I’m having problems with the NVIDIA DGX A100. The server randomly shuts down without any error messages. After the first such incident, the machine was able to start by completely disconnecting and reconnecting power to it.
Yesterday the server went offline again, but this time I can’t turn it back on. On all power supplies, all upper LEDs are solid green and all lower LEDs are blinking orange. Also, the codes “pd” and “4b” are displayed alternately on the segment display. There are no error messages in the logs. After a power reset, access to the BMC was lost both through the web interface and through the IPMI.
Has anyone faced such a problem?
@cepra.x you should open a case on the enterprise support https://nvid.nvidia.com, and let them know the about the “pd/4b” code. They will help you resolve the issue.
Thanks @ilb. I’ll write a request to the enterprise support.
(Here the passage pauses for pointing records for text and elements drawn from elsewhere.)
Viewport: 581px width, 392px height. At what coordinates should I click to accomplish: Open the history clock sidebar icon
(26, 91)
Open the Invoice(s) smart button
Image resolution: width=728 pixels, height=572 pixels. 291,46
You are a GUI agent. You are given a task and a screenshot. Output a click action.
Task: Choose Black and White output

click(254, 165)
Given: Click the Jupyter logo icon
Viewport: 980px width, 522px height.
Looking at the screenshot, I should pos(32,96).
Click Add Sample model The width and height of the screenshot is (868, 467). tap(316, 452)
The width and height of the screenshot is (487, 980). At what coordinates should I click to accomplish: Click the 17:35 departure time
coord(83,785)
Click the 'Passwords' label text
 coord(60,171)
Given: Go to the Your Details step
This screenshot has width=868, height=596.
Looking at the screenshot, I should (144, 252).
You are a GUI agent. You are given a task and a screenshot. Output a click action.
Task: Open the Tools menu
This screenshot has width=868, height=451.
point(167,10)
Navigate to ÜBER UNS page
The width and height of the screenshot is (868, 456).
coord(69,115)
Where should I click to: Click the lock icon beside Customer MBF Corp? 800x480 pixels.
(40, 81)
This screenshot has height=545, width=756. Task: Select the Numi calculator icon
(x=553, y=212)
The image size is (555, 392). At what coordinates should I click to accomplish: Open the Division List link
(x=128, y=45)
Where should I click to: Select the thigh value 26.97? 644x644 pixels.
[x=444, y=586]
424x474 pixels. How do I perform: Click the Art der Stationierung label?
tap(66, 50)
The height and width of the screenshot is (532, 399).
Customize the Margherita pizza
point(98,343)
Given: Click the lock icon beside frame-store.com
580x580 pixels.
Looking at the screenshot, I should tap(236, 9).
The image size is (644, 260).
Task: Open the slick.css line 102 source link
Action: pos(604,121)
Does anyone know if there is a description of the codes on the segment display somewhere? I think that such information would be useful not only to me.
FWW. I had two cases, one with half 7s (only top portion of the led), which ended up being a GPU tray failure, and Pd/4A + alternating Pu/4A, Pu/4B, which ended up being a MB tray failure.
In both cases the Enterprise Support was super helpful. The replacement part was shipped to my location and a local CE came on-site to do the actual replacement. All I had to do was ship back (pre-payed) the faulty part. The issues were resolved very fast, i.e. the affected system was down for just a couple of days.
Thanks a lot, @ilb. I hope that the enterprise support will quickly solve the problem with my system as well.